Hayır değildi, Türkiyelileşmek sloganı, PKK için aslında siyasi bir manevraydı, kendine Türk siyasi toplumu içinde bir alan açmak, bir tolerans yaratmak istiyordu. Arz-talep kuralı işledi adeta. Selahattin Bey’le sazlı-sözlü sıra geceleri düzenlediler. Onlarcası Kandil’e taşındı durdu. Kandil’in havalarını İstanbul’un ortasında üfürüp durdular. Ben altmış yıldır çok şükür Türkiye’de yaşıyorum, PKK’ya neredeyse gönüllük temelinde bir desteğin ve hele bu ölçülerde gösterildiği hiçbir dönemi hatırlamıyorum. Memleketin aydınları öyle bir hale geldiler ki, ibretlik bir manzara var ortada! Duran Kalkan’ın yazdığı makaleleri övüp altına imza atan Emre Kongar gibi, Kemalist aydınlar mı dersiniz, Kürt gençlerinin ‘devletin imtiyazlı şiddetine’ ortak olmak için savaştıklarını savunan Boğaziçili akademisyenler mi dersiniz, sayın sayabildiğiniz kadar. Entelektüel hayatı, düşünceyi zehirlediler.
'Kemalistler PKK’dan medet umuyor'
Şunu mu söylüyorsunuz, bu malum çevrelere aslında HDP değil PKK lazım?
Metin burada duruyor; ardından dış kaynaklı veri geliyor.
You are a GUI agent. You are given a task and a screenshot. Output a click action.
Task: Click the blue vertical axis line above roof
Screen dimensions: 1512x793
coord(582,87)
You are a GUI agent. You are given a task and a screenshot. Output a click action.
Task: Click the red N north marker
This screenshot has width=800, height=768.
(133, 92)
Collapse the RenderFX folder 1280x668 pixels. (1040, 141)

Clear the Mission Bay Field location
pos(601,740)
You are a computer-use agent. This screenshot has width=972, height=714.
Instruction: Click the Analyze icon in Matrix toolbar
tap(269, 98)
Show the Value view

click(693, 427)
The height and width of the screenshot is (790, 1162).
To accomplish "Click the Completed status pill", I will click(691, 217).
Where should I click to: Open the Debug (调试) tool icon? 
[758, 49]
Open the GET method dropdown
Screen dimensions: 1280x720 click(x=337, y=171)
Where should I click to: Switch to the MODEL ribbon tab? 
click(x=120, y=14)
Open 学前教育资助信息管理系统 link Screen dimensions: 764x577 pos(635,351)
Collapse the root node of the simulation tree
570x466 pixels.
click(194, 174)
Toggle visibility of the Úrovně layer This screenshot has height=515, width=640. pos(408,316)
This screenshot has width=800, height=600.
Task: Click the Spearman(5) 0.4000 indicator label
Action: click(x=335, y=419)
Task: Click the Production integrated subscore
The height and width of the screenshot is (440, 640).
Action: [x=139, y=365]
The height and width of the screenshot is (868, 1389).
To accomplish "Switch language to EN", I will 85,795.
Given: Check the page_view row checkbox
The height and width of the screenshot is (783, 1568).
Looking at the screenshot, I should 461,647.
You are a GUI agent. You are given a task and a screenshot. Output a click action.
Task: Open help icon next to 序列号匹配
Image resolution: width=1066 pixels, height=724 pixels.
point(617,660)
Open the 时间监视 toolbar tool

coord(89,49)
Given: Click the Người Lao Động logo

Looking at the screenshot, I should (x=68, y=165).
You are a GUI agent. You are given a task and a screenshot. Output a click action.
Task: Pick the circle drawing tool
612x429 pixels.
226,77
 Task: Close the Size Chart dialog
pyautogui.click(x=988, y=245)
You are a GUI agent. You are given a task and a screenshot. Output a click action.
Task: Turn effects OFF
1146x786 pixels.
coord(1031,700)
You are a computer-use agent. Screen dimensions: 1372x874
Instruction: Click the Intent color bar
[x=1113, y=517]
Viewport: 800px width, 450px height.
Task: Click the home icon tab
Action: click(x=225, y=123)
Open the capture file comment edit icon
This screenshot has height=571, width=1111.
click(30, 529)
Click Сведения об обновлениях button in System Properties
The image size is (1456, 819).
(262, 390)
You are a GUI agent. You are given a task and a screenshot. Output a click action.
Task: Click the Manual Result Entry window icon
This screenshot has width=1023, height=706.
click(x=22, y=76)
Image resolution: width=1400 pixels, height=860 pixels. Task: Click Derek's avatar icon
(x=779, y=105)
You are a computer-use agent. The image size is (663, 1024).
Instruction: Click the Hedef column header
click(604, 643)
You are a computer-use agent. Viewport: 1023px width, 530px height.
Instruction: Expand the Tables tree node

Aynen öyle. Bence bu çevrelere ebedi olarak veya en azından ‘AK Parti ve Erdoğan tarih sahnesinden silininceye kadar’ lazım olacak olan örgüt HDP değil, PKK’dır. HDP’ye taktiksel bakıyorlar, ama PKK’ya stratejik bakıyorlar. HDP’nin, bu kadar kalabalık bir grupla meclise girmesi hem Kandil, hem aynı çevreler için oldukça riskli bir durum yarattı. Çünkü PKK’nın Ortadoğu’da, Türkiye’de ve bir bütün olarak Batı’da gördüğü teveccühün ve desteğin en önemli sebebi, istendiğinde silaha sarılacak, iç siyaseti düzenlemede silahları konuşturarak ve fayda sağlayacak olan ayrılıkçı bir örgütün varlığını sürdürmesidir. Bu yüzden zaten, kurulduğu günden bu yana hiç kimse PKK’nın bölünmesini istemedi. Bu bölünmelerin yaşandığı dönemlerde Batılılar ve İranlılar, örgütün birlik ve beraberliği için çok kanlı operasyonlara imza attılar. Avrupa’da, Şam’da, Erbil’de ve Türkiye’de. İç infazlar dediğimiz infazların gerçek sebebi budur. PKK’nın arkasında duran güçler, PKK’nın fikirsel ve siyasi tercihler nedeniyle bölünmesini istemedikleri gibi, HDP’nin ‘aşırı veya denetlenemeyecek kadar, meclise gelip sisteme entegre olacak kadar ‘büyümesini istemezler.
'PKK barıştan korkuyor'
PKK’nın silaha sarılmasının başka sebepleri yok mu?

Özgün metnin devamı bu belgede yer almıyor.